Designing for failure

Assume all things will fail. Ensure you carefully review every aspect of your cloud architecture, and design for failure scenarios against each one of them. In particular, assume hardware will fail, cloud data center outages will happen, database failure or performance degradation will occur, expected volumes of transactions will be exceeded, and so on. In addition, in an auto-scaled environment, for example, nodes may be shutdown in response to load getting back to normal levels after a spike. Nodes may also be rebooted by the cloud platform. There can be unexpected application failures. In all these cases, the design goal should be to handle such error conditions gracefully, and minimize any impact to user experience.

There should be a strong preference to minimize human or manual intervention. Hence, it is better to implement strategies using services made available by the cloud platform to reduce the chances of failures or automate recovery from such failures.

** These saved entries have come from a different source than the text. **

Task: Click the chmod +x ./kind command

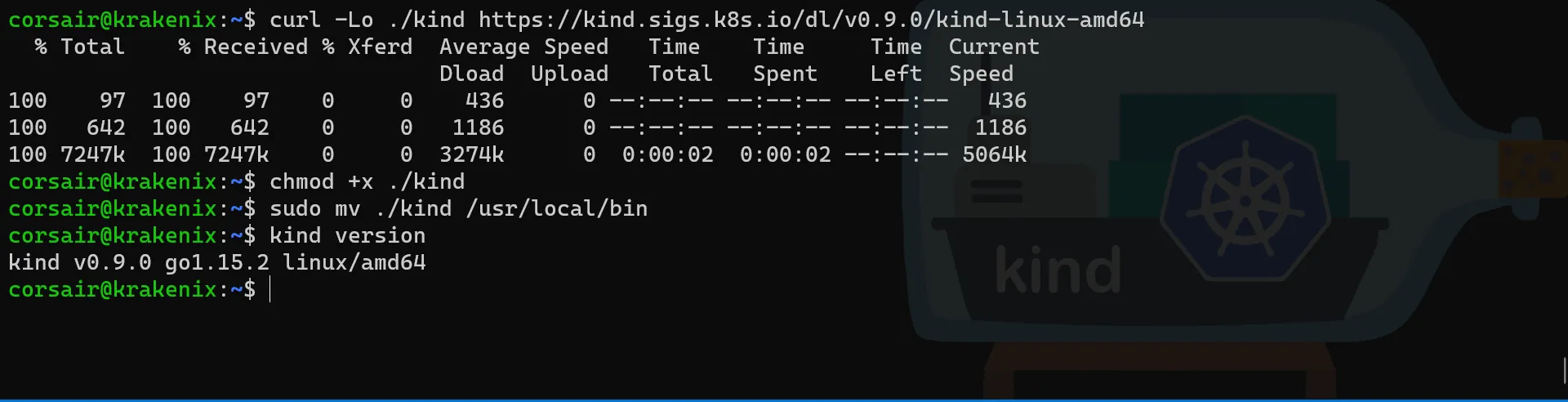Action: [x=367, y=181]
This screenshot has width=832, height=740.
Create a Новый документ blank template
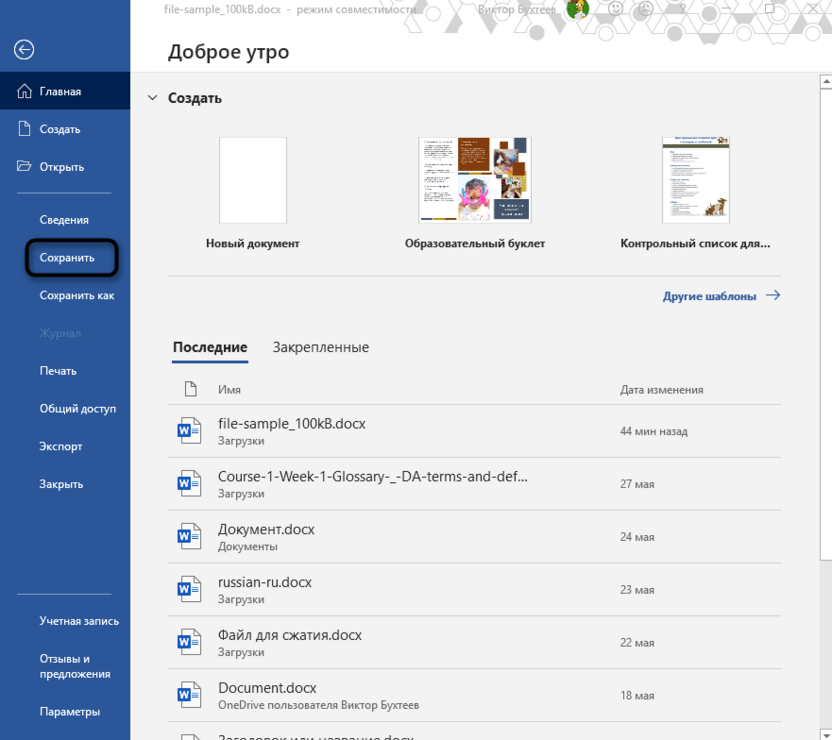pyautogui.click(x=253, y=193)
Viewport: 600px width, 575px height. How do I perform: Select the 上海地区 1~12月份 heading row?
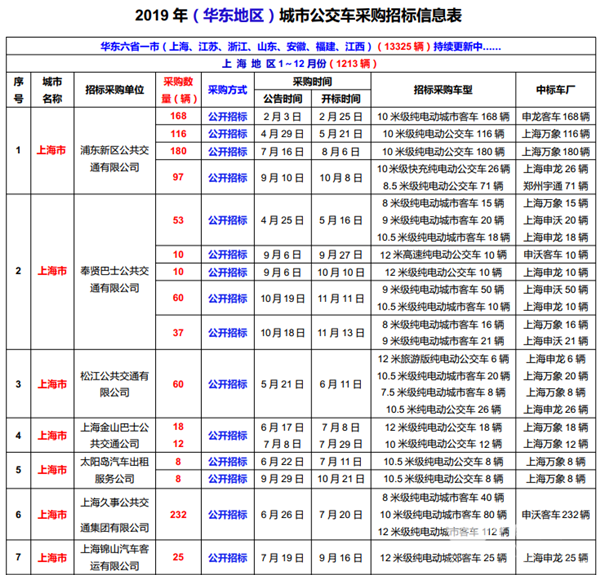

Following are a list of key design principles that will help you handle failures in the cloud more effectively:

  • Store no application state on your servers because if your server gets killed then you will not lose any application state. Sessions or logging records should never be stored to local filesystem.
  • Logging should always be to a centralized location, for example, using a database or a third-party logging service. If you need to store information temporarily for subsequent processing then use the cloud platform's reliable queuing service. This is relevant not only in the case of server failures but also applicable in server scale out situations. During the scaling down process you don’t want to lose information by storing it on the local filesystem.
  • Your log records should contain additional cloud-specific information to help the debugging process, for example, instance ID, region, availability zone, tenant ID, and so on. Centralized logging across multiple tenants (in a shared everything configuration) can get voluminous. Therefore, it helps to use tools for viewing, searching, and filtering log records.
  • A request passes through numerous components (for example, network components) along its journey to the server side processing components. An error can occur anywhere or anytime during the life of the request. These errors may typically result in a server error (that is, a 5 xx series error). In such cases, it is normal for the application code to implement retry logic. The cloud provider's SDKs usually provide features that make implementing this retry logic simpler.

Remember to log your retry attempts. If you notice a high number of retry attempts then it’s a good idea to review the sizing of your infrastructure. You will most likely need to provision additional resources to reduce error or failure rates, and the resultant retry attempts. 

  • The cloud platform may restrict the number of API requests you can issue in a given time period. Hence, in addition to the total number of retries, you need to ensure you do not exceed the allowed request rates by implementing delays between your retry attempts. This is typically implemented using an exponential back-off algorithm where you progressively introduce longer delays between your retry attempts.
  • Avoid single-points-of-failure. Plan to distribute your services across multiple regions and zones (that is, different data centers in the same region). This will minimize the chances of an application outage due to failures in individual instances, an availability zone, or a region.

Sometimes running multiple instances is cost prohibitive for smaller organizations (very common for start-ups new to the cloud). If you want to run a single instance then ensure you still configure it for auto scaling. Set the minimum and maximum number of servers equal to one. This will ensure that in case your instance becomes unhealthy then the cloud service can replace it with a new instance within a few minutes of downtime.

In some cases, for example, highly interactive applications, it is best to just display a simple message to the end user to resubmit the transaction or refresh the screen (the resulting retry will likely succeed).